Friday, 19 December 2014
Nikunj Oza1, Vipin Kumar2, Ramakrishna R Nemani3, Shyam Boriah4, Kamalika Das1,5, Ankush Khandelwal2, Bryan Matthews1,6, Andrew Michaelis7, Varun Mithal2, Guruprasad Nayak2 and Petr Votava8, (1)NASA - Ames Research Center, Mountain View, CA, United States, (2)University of Minnesota Twin Cities, Minneapolis, MN, United States, (3)NASA Ames Research Center, Moffett Field, CA, United States, (4)University of Minnesota, Minneapolis, MN, United States, (5)University of California Santa Cruz, UARC, Santa Cruz, CA, United States, (6)Stinger Ghaffarian Technologies Greenbelt, Greenbelt, MD, United States, (7)University Corporation at Monterey Bay, Seaside, CA, United States, (8)California State University Monterey Bay, Seaside, CA, United States
There is an urgent need in global climate change science for efficient model and/or data analysis algorithms that can be deployed in distributed and parallel environments because of the proliferation of large and heterogeneous data sets.

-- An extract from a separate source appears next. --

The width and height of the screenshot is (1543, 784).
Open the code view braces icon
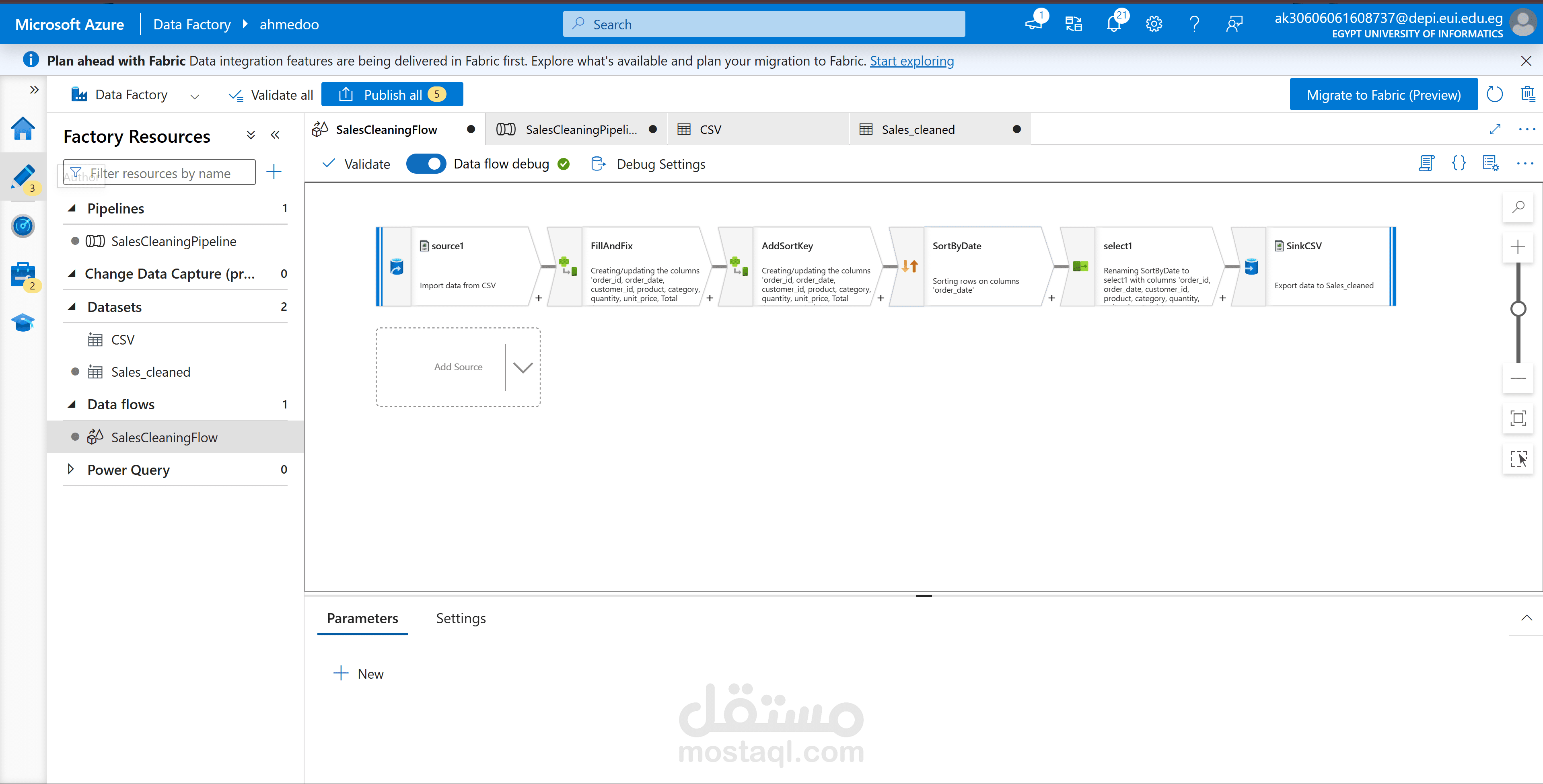1459,163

Members of our team from NASA Ames Research Center and the University of Minnesota have been developing new distributed data mining algorithms and developing distributed versions of algorithms originally developed to run on a single machine. We are integrating these algorithms together with the Terrestrial Observation and Prediction System (TOPS), an ecological nowcasting and forecasting system, on the NASA Earth Exchange (NEX). We are also developing a framework under which data mining algorithm developers can make their algorithms available for use by scientists in our system, model developers can set up their models to run within our system and make their results available, and data source providers can make their data available, all with as little effort as possible. We demonstrate the substantial time savings and new results that can be derived through this framework by demonstrating an improvement to the Burned Area (BA) data product on a global scale. Our improvement was derived through development and implementation on NEX of a novel spatiotemporal time series change detection algorithm which will also be presented.